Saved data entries
───

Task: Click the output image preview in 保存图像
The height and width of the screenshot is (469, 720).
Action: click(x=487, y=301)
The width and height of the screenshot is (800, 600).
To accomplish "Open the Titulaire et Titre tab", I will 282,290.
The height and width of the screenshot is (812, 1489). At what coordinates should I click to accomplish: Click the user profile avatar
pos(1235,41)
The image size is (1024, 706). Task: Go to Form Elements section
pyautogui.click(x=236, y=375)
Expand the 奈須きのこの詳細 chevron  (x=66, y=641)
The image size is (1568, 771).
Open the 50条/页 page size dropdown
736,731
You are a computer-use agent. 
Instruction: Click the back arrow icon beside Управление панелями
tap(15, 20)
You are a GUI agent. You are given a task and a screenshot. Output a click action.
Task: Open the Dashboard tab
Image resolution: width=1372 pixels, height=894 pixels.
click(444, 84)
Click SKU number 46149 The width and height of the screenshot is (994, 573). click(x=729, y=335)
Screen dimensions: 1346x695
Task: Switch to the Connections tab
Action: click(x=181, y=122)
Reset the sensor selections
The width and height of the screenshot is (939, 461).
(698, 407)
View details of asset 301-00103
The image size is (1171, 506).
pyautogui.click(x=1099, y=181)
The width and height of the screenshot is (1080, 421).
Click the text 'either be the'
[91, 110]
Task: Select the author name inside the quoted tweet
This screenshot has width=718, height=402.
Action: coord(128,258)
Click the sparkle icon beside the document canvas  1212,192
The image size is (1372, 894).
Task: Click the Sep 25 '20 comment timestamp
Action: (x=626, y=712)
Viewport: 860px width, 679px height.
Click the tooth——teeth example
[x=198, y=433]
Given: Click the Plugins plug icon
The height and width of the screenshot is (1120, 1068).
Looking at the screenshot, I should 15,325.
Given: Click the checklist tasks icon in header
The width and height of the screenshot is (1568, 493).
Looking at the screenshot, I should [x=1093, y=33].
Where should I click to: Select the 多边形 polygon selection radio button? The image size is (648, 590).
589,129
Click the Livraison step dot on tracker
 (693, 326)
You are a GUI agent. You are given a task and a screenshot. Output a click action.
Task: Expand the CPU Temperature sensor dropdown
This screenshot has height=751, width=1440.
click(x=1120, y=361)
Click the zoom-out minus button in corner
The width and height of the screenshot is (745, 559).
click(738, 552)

───

» DIRECTIONS: Starting at the line that contains "Where should I", write out every line through the end of the entries, exactly and with nothing added.

» RESPONSE BELOW:
Where should I click to: Select the 多边形 polygon selection radio button? The image size is (648, 590).
589,129
Click the Livraison step dot on tracker
 (693, 326)
You are a GUI agent. You are given a task and a screenshot. Output a click action.
Task: Expand the CPU Temperature sensor dropdown
This screenshot has height=751, width=1440.
click(x=1120, y=361)
Click the zoom-out minus button in corner
The width and height of the screenshot is (745, 559).
click(738, 552)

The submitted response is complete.